▸ Instruction: Arrange the material from its first line through the line containing "click(x=17, y=248)" as a Markdown table with two columns, "Number" for the row number and "Entry" for the line. Leave out blank lines.

▸ Records supplied:
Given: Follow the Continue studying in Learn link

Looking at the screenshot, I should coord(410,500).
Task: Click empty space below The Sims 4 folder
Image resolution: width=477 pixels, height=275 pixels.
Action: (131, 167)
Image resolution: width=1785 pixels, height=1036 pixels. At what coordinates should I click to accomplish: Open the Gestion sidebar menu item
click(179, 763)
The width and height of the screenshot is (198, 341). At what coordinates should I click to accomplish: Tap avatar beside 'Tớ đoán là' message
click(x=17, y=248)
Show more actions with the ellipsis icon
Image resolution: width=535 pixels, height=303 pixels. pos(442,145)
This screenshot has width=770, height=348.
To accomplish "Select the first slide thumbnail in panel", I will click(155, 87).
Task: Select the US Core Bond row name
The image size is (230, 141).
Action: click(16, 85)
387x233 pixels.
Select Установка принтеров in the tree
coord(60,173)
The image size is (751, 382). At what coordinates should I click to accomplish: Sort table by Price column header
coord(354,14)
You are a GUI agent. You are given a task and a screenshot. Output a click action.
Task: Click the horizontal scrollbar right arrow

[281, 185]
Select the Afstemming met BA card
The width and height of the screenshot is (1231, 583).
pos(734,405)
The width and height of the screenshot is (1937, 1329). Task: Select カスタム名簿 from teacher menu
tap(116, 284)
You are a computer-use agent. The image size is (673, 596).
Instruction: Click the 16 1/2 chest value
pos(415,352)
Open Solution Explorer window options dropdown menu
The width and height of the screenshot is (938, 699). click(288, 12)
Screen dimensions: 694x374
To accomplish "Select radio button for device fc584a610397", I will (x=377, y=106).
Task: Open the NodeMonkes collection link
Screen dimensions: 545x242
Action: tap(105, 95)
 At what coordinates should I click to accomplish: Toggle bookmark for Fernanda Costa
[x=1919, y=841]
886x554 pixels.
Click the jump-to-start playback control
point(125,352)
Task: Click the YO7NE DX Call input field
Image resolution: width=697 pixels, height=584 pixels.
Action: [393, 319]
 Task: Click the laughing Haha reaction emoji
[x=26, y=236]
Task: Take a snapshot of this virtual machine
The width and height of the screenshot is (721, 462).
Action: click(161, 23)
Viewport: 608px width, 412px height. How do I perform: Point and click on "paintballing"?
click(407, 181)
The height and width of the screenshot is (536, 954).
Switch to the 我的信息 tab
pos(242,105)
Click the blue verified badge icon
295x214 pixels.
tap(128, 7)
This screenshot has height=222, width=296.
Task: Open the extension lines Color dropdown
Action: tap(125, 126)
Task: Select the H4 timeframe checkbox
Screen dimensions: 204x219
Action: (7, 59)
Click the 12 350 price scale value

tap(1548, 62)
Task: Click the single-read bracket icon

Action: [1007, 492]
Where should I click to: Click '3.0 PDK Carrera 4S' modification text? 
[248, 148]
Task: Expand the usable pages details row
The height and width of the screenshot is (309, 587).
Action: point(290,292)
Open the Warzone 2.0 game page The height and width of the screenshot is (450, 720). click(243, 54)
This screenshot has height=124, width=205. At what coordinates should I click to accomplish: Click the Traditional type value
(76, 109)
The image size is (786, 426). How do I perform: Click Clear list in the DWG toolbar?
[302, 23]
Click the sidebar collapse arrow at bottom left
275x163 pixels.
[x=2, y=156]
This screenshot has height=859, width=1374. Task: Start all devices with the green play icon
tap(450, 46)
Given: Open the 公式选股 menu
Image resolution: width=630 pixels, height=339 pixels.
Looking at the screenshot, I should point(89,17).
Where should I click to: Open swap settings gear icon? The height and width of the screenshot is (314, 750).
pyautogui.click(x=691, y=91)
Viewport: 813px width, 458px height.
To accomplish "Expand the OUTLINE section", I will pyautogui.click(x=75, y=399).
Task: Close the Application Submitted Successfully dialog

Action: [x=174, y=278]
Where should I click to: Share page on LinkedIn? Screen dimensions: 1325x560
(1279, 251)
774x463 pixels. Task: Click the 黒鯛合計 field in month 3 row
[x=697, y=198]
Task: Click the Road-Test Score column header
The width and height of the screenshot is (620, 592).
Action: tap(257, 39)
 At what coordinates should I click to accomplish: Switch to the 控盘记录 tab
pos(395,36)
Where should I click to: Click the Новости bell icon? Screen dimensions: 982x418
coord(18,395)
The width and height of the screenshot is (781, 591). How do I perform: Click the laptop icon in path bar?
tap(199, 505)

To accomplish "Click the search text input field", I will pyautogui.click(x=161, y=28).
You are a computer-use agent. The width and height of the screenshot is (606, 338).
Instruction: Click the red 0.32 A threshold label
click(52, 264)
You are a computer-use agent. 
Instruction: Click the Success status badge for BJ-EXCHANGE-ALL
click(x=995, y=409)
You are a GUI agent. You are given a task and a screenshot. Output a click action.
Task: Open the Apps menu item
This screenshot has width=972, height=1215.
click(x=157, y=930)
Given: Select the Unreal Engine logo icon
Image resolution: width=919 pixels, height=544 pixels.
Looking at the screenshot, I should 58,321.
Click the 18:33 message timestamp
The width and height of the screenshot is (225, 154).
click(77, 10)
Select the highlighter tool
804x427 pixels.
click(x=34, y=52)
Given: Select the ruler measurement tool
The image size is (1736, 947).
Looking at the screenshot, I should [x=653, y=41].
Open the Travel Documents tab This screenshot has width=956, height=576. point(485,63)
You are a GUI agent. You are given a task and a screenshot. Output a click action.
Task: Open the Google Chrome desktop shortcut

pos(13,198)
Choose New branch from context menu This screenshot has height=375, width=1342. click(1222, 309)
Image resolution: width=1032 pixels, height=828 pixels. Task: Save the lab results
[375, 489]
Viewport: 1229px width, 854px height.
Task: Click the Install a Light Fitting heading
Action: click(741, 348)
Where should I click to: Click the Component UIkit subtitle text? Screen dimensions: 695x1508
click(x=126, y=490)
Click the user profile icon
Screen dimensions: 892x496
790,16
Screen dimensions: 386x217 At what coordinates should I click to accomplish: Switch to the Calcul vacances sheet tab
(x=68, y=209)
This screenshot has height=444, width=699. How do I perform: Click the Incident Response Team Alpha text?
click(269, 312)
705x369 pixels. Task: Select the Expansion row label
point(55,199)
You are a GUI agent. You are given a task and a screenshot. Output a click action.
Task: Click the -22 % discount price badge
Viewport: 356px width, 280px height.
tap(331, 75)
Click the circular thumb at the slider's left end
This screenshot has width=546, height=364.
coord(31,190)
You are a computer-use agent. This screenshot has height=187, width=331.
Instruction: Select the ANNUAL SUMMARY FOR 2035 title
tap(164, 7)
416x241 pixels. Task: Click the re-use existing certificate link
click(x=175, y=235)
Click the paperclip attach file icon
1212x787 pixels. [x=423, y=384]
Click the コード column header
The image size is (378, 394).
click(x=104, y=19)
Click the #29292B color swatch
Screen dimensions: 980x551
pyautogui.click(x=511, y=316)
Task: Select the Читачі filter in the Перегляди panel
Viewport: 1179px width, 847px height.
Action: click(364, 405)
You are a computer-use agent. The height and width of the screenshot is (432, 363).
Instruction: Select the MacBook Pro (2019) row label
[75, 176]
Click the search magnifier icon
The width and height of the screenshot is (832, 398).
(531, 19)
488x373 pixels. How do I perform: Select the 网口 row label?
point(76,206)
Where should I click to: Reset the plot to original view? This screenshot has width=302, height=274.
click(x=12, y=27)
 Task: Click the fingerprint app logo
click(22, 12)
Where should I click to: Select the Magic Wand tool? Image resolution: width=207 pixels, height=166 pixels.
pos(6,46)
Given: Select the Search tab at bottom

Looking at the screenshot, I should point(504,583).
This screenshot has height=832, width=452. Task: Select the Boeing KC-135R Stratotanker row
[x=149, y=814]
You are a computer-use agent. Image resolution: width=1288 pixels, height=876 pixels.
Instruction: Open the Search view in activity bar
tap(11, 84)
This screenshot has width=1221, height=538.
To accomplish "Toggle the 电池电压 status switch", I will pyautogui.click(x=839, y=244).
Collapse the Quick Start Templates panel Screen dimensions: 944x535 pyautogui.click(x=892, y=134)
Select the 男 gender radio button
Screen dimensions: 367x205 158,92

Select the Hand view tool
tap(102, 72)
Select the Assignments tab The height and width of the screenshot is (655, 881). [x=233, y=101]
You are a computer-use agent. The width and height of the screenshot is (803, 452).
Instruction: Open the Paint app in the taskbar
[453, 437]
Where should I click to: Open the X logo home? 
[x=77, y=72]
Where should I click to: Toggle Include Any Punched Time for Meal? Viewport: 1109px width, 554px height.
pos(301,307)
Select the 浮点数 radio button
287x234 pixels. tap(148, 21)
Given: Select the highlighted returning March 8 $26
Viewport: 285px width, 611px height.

▸ Complete response:
| Number | Entry |
|---|---|
| 1 | Given: Follow the Continue studying in Learn link |
| 2 | Looking at the screenshot, I should coord(410,500). |
| 3 | Task: Click empty space below The Sims 4 folder |
| 4 | Image resolution: width=477 pixels, height=275 pixels. |
| 5 | Action: (131, 167) |
| 6 | Image resolution: width=1785 pixels, height=1036 pixels. At what coordinates should I click to accomplish: Open the Gestion sidebar menu item |
| 7 | click(179, 763) |
| 8 | The width and height of the screenshot is (198, 341). At what coordinates should I click to accomplish: Tap avatar beside 'Tớ đoán là' message |
| 9 | click(x=17, y=248) |